Conseil d'ami : le marché du Rialto ouvre tôt le matin. Achetez des fruits frais, du fromage local, du pain croustillant, et pique-niquez dans un square tranquille. Vous économiserez 30 € et mangerez mieux que dans bien des restaurants.
Où dormir à Venise et aux alentours ?
Dormir dans Venise même coûte cher mais offre une expérience unique: le silence qui tombe à la tombée de la nuit, les ruelles désertes au petit matin, l'atmosphère magique quand les touristes de jour sont repartis. Si votre budget est serré, Cannaregio et Castello (côté arsenal) proposent des prix plus doux qu'autour de San Marco.
À Mestre, sur le continent, les hôtels sont 40-50% moins chers. Le train ou le bus vous amènent à Venise en 15 minutes pour moins de 2 €. C'est pratique mais moins romantique, et vous ratez la magie de Venise à l'aube.
Quelques pistes
- Hotel Ai Do Mori (San Marco): petit hôtel abordable à deux pas de la place Saint-Marc, parfait si vous voulez être au cœur de l'action.
- Hotel Adua (Cannaregio): près de la gare Santa Lucia, idéal pour un budget maîtrisé sans sacrifier le confort.
- Hotel Cà Formenta (Castello): vue sur la lagune et accès facile aux sites moins touristiques de l'est de la ville.
- Baglioni Hotel Luna (San Marco): luxe vénitien authentique si le budget n'est pas un problème.
Comment se rendre et se déplacer à Venise ?
L'aéroport Marco Polo se trouve à 13 km du centre. Le bateau Alilaguna (ligne bleue ou orange) vous dépose directement dans Venise pour 15 € en une heure. C'est l'option la plus romantique. Le bus ACTV n°5 coûte 8 € et rejoint le Piazzale Roma en 30 minutes, mais vous devrez ensuite marcher ou prendre un vaporetto.
Depuis la France, comptez 1h40 de vol depuis Paris (70-250 € l'aller-retour selon la saison). En train, Venise est à 3h de Milan, 2h de Bologne, 4h de Florence. La gare Santa Lucia est magnifiquement située au bord du Grand Canal.
Dans Venise, vous marcherez beaucoup. Un billet de vaporetto coûte 9,50 € l'unité (aberrant), mais un pass 24h à 25 € ou 72h à 65 € devient rentable dès 3-4 trajets par jour.
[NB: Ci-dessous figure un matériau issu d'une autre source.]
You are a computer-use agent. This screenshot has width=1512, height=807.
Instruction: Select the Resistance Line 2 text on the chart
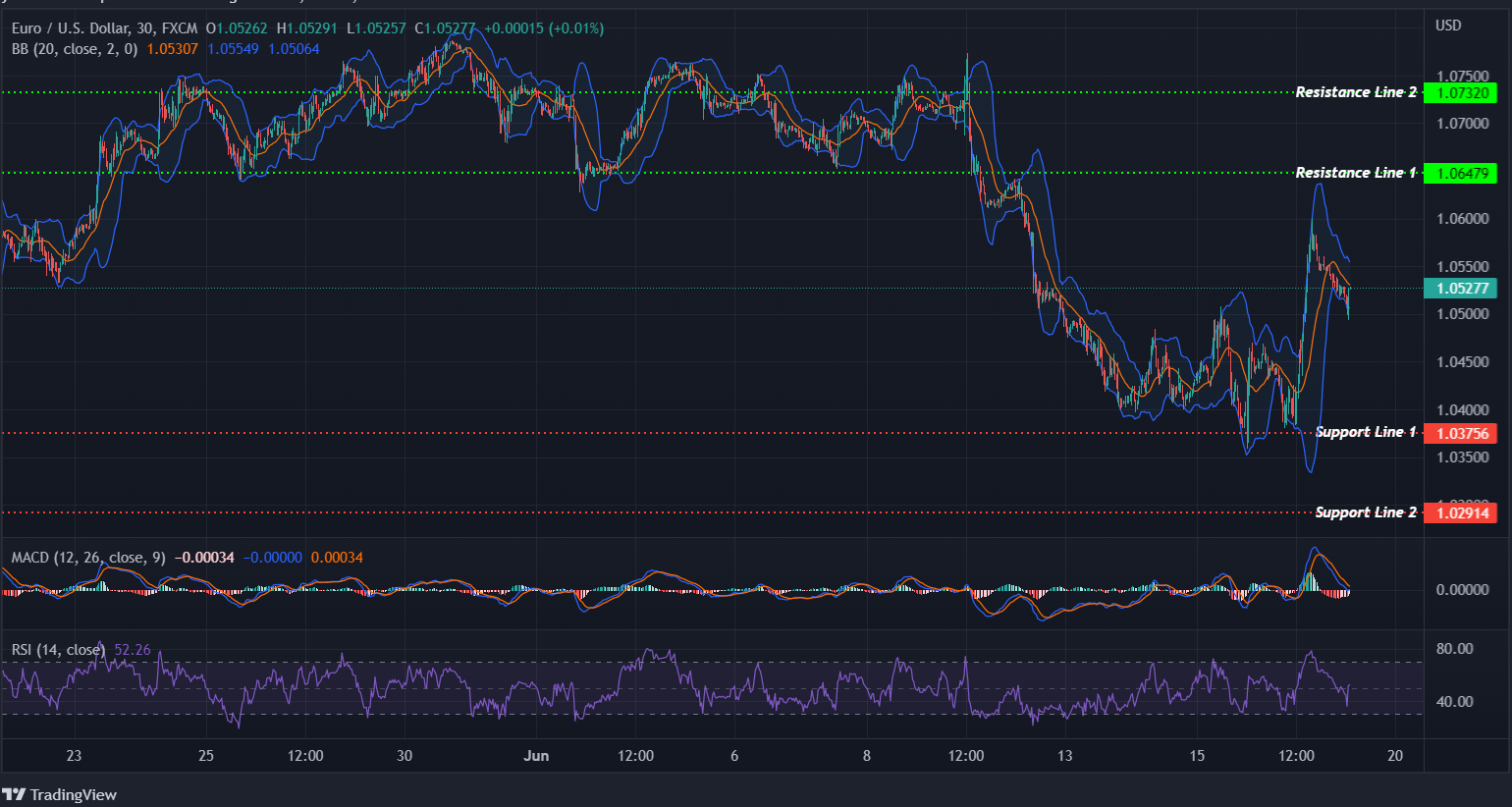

Les traghetti, petites gondoles qui traversent le Grand Canal à certains points, coûtent 2 € et offrent l'expérience gondole sans se ruiner. La balade en gondole classique affiche 90 € pour 30 minutes en journée, 100 € le soir, pour maximum 6 personnes.
Quand y aller ?
Évitez juillet-août si vous le pouvez: chaleur étouffante, foule insupportable, prix au plafond. Le printemps (avril-juin) et l'automne (septembre-octobre) offrent le meilleur compromis entre climat agréable et affluence supportable. En novembre-mars, vous aurez la ville presque pour vous, mais il fait froid et humide, et l'acqua alta menace régulièrement.
Le Carnaval en février transforme Venise en théâtre à ciel ouvert, mais les prix flambent et il faut réserver des mois à l'avance. La Mostra fin août et la Biennale (d'art les années impaires, d'architecture les années paires) de juin à novembre attirent les connaisseurs. Noël et le Nouvel An sont magiques mais glaciaux.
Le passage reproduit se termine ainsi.